Dans le roman de Rachid Boudjedra, la relation avec le sacré n’apparaît pas de manière explicite. Pour l’auteur, l’aridité stérile du désert ne représente rien d’autre que le monde éloigné de Dieu, c’est-à-dire le symbole même de l’indifférenciation principielle. Cependant, le narrateur avoue ressembler à une « vieille tortue »[540], celle-ci étant un animal sacré dans la tradition musulmane. Preuve en est, la protection maladive de tante Fatma pour le vieil animal domestique : « je me laissais souvent rattraper par le souvenir de tante Fatma, une servante de l’époque de mon enfance, dont la laideur m’avait toujours intrigué, comme m’avait intrigué la peur que cette pauvre femme éprouvait à l’égard de la vieille tortue familiale »[541]. Le fait que le roman comporte sept chapitres peut également être interprété symboliquement. Le septième chapitre correspondrait ainsi au septième jour, celui où Dieu se repose après la Création. Ce repos du septième jour marque un pacte entre Dieu et l’Homme : le narrateur de Timimoun est ainsi sacralisé par l’auteur.
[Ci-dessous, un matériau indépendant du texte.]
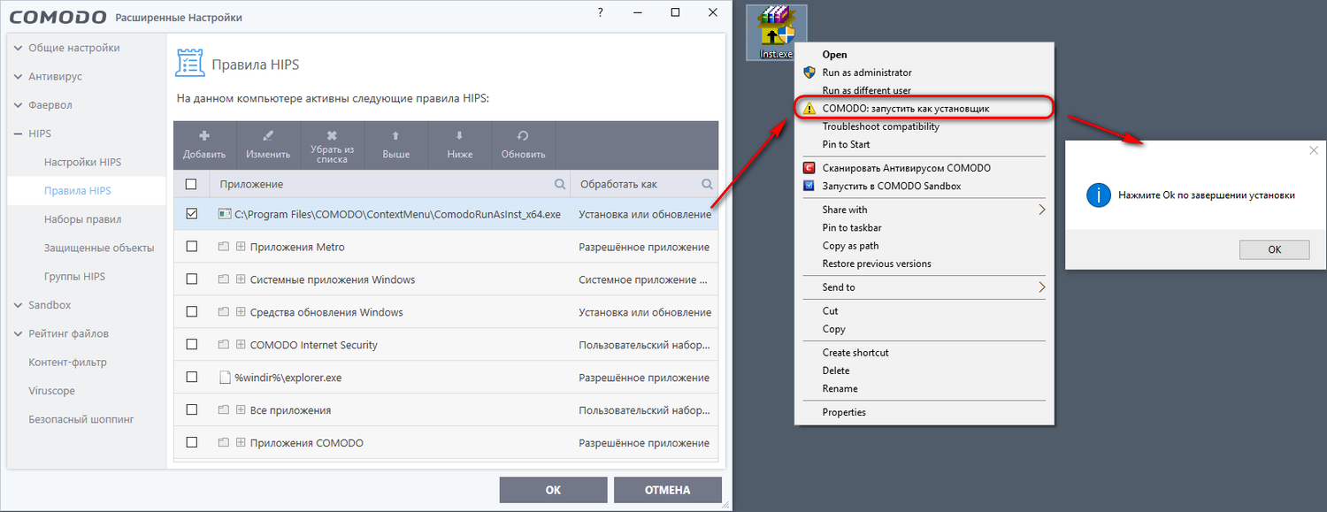
Task: Choose 'Run as administrator' from context menu
Action: 866,73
Parce que nos personnages possèdent Dieu en eux, ils ont un caractère sacré incontestable, qui transcende leur condition d’homme mortel. Elevés au rang supérieur de l’humanité, ils peuvent donc faire figure de personnages exceptionnels. C’est ce que note Lilas Voglimacci à propos de Santiago : « ce lien vivant entre le Ciel et la Terre est donc bien réalisé par des êtres à mi-chemin entre les dieux et les hommes. Ce que les Grecs appelaient déjà des démiurges. Ce que les peuples adorent comme des demi-dieux. Les chrétiens comme leurs saints. Et les sociétés en tout genre comme leurs héros »[542]. Effectivement, Paulo Coelho compare l’aventure de Santiago à celle de Joseph : « cet homme délivra l’Egypte de la famine. Il se nommait Joseph. C’était aussi, comme toi, un étranger en terre étrangère, et il devait avoir à peu près ton âge »[543]. Dès lors, parce que le jeune berger a des visions prémonitoires, il peut faire figure de messager d’Allah : les hommes du désert « croient que s’ils doivent être mis au courant de quelque chose qu’Allah veuille leur faire savoir, quelqu’un viendra les en informer. Cela s’est produit bien des fois. Mais aujourd’hui, c’est toi qui es ce messager »[544], explique le chamelier à Santiago.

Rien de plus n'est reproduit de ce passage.